What to work on - As the output, give exactly the lines that run from the one with "Instruction: Reset chart" through the end of the records below, and omit pictures.

Given entries -

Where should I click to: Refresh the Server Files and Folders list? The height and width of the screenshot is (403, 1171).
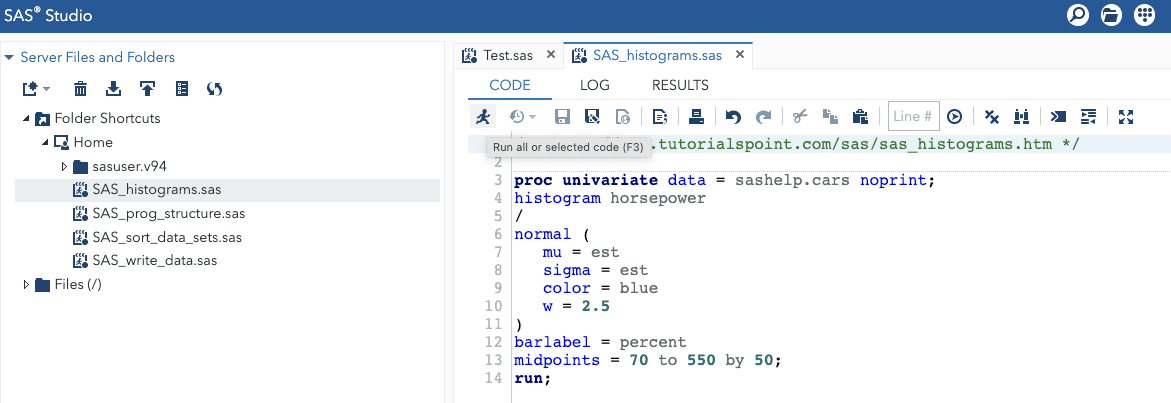[214, 89]
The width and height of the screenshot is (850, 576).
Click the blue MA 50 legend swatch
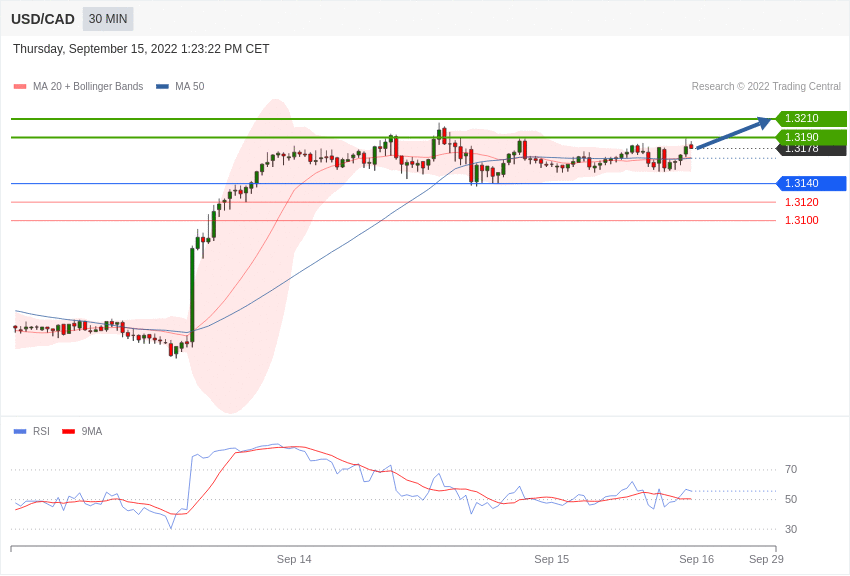pyautogui.click(x=162, y=87)
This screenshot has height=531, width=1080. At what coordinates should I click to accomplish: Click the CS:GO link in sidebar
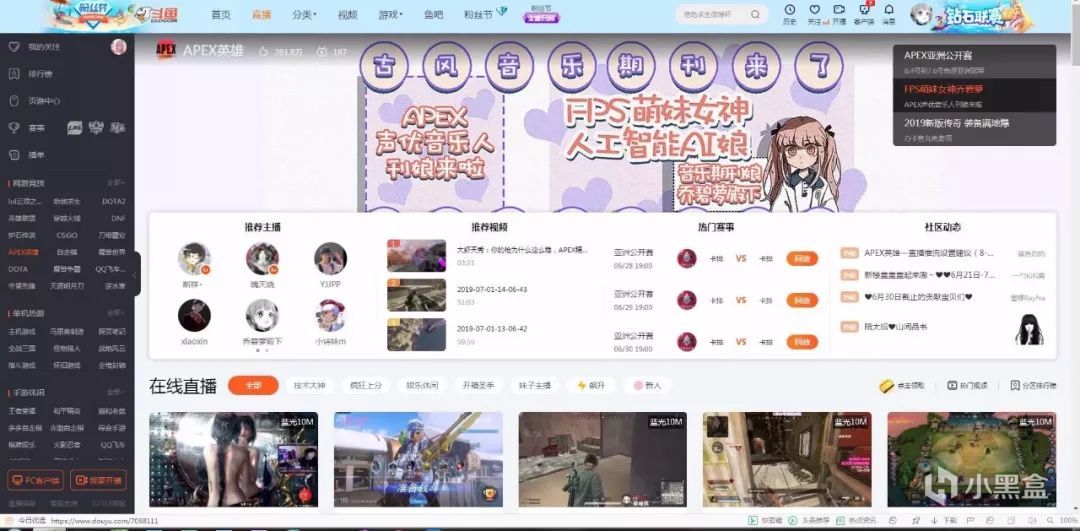pos(66,235)
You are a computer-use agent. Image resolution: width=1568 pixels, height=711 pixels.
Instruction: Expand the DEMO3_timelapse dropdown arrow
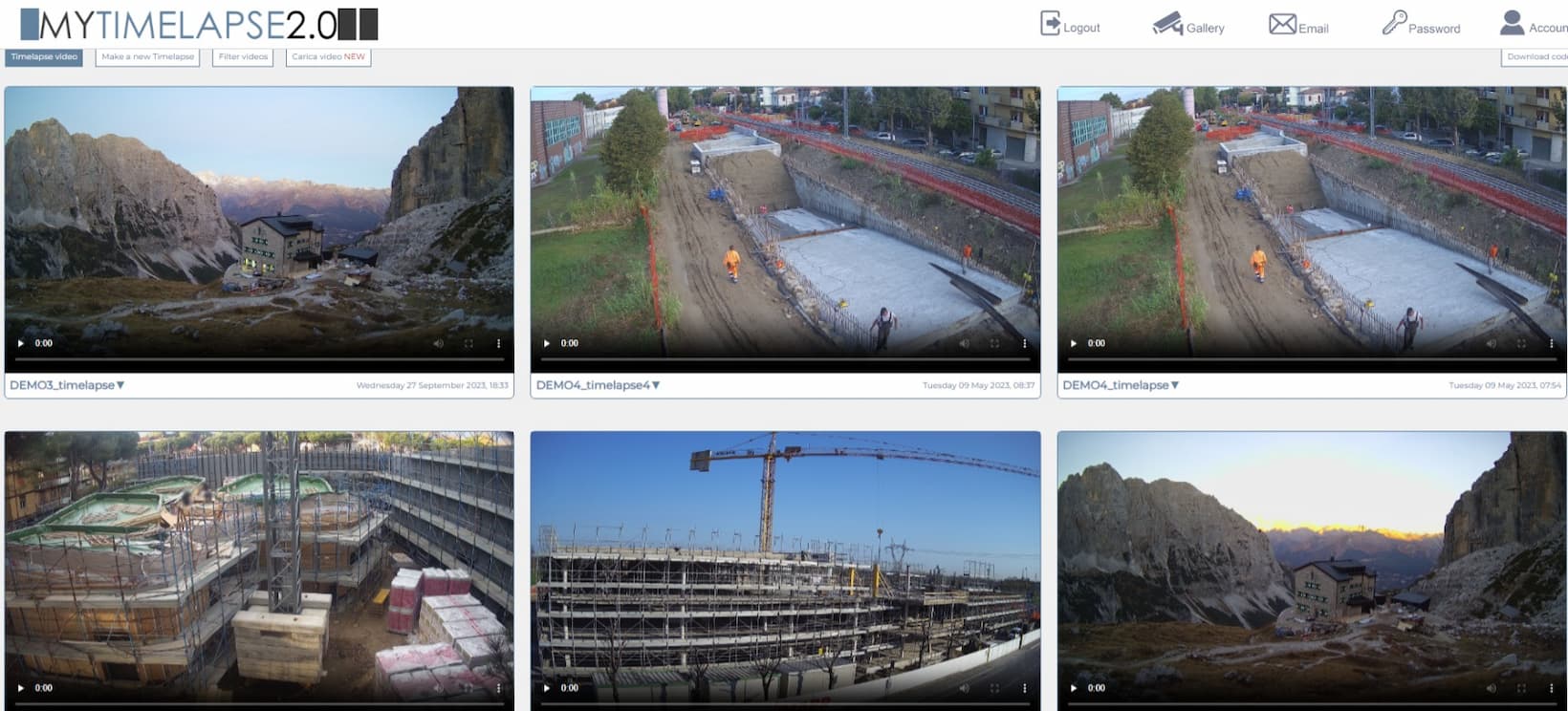(x=120, y=385)
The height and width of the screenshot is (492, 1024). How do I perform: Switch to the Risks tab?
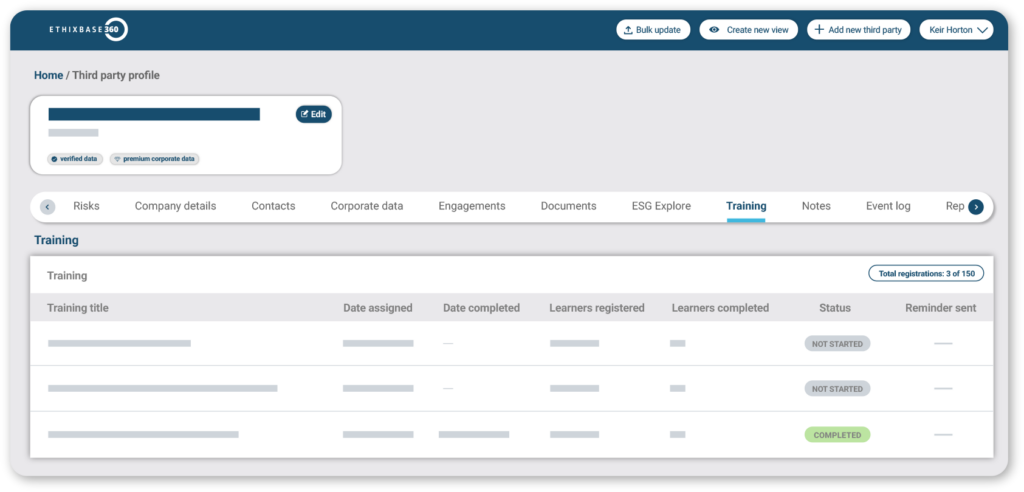pyautogui.click(x=86, y=206)
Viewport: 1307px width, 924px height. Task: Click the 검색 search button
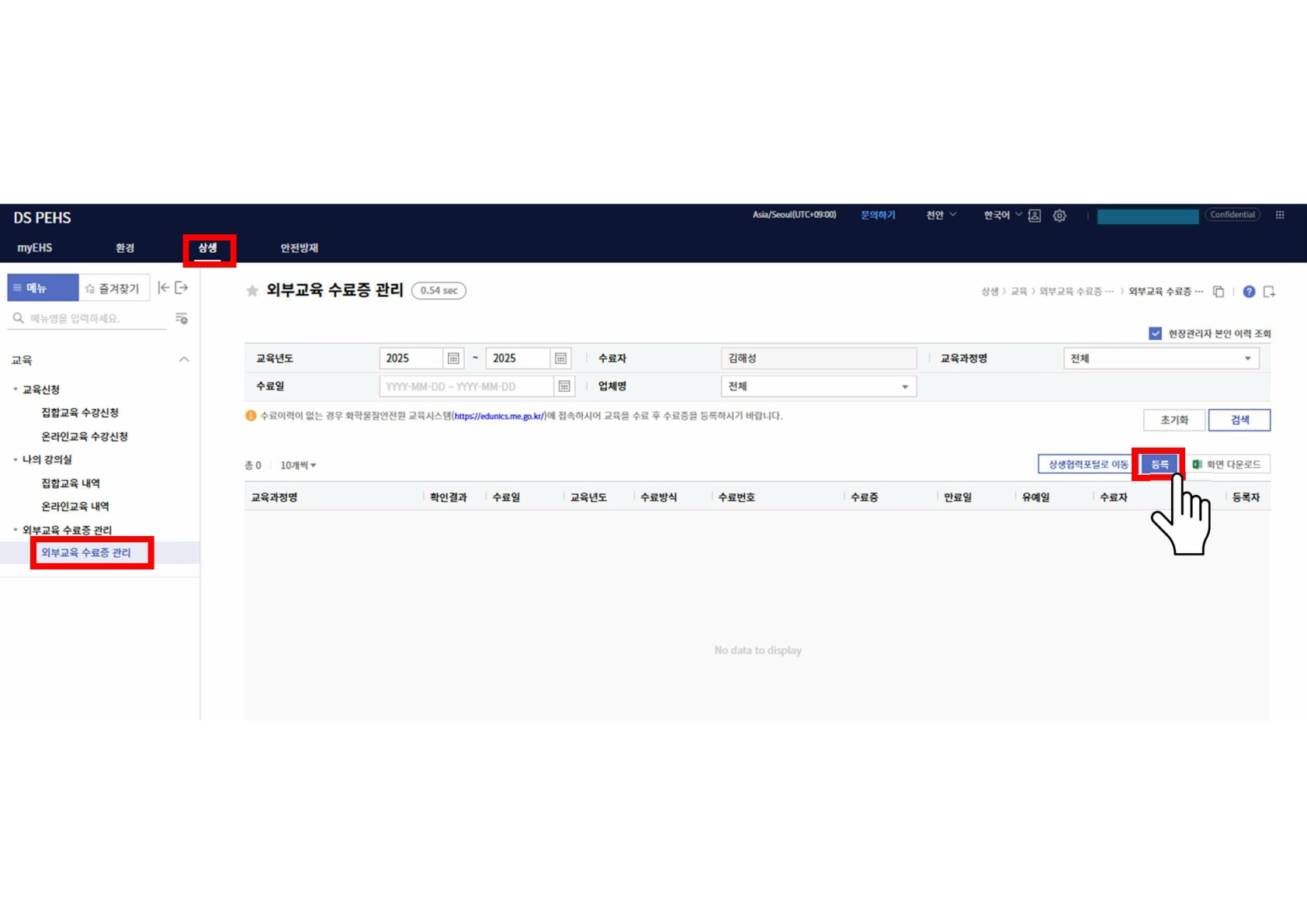tap(1239, 420)
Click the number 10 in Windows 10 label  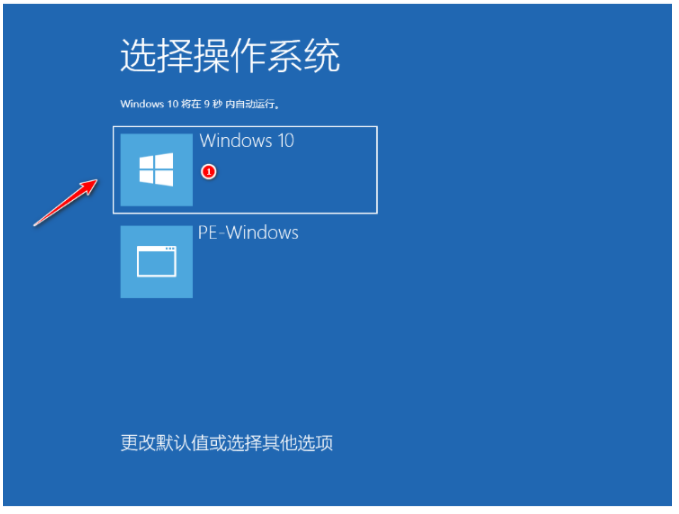click(286, 141)
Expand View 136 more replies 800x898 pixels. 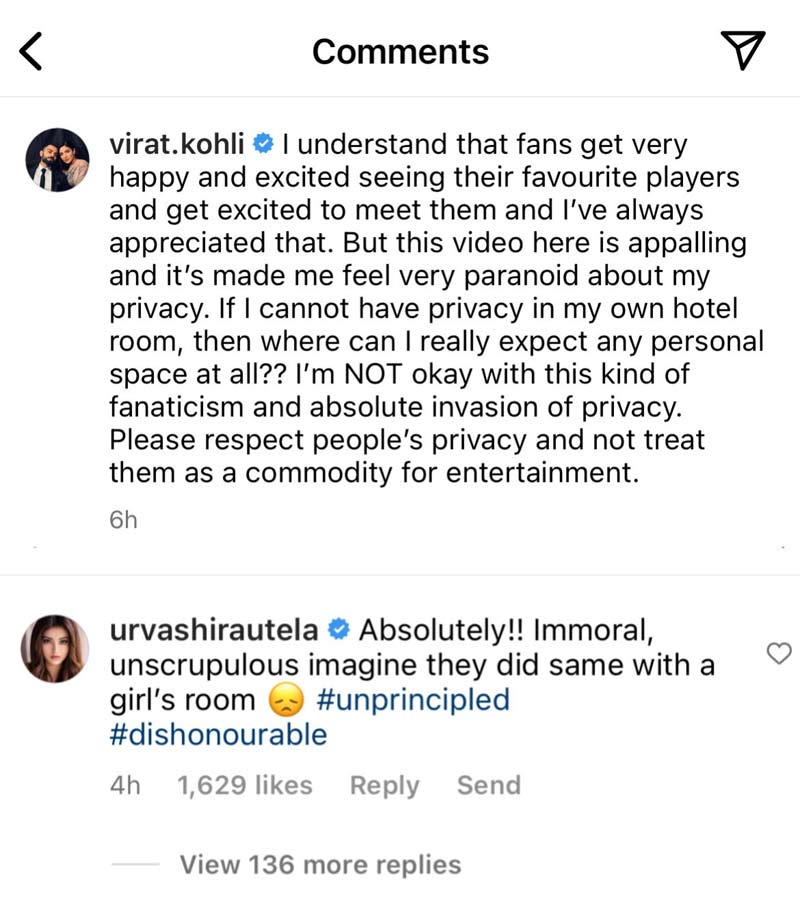(x=320, y=864)
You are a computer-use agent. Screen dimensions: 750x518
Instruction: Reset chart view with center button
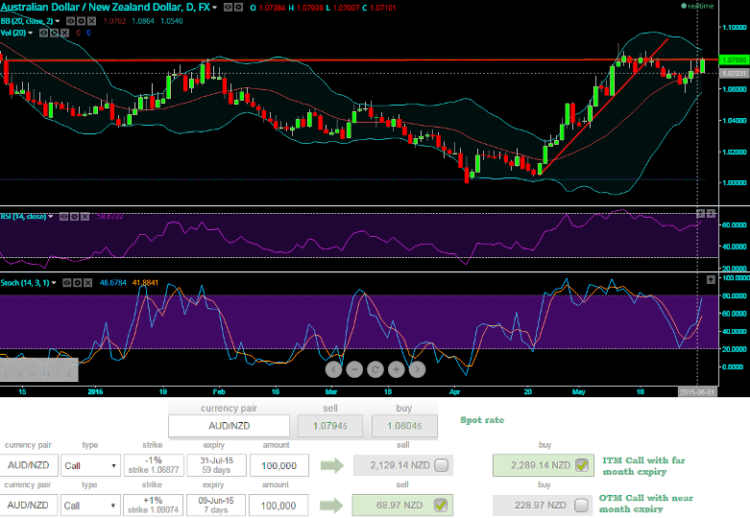[375, 369]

Answer below -
Instruction: Reset chart view with center button
[375, 369]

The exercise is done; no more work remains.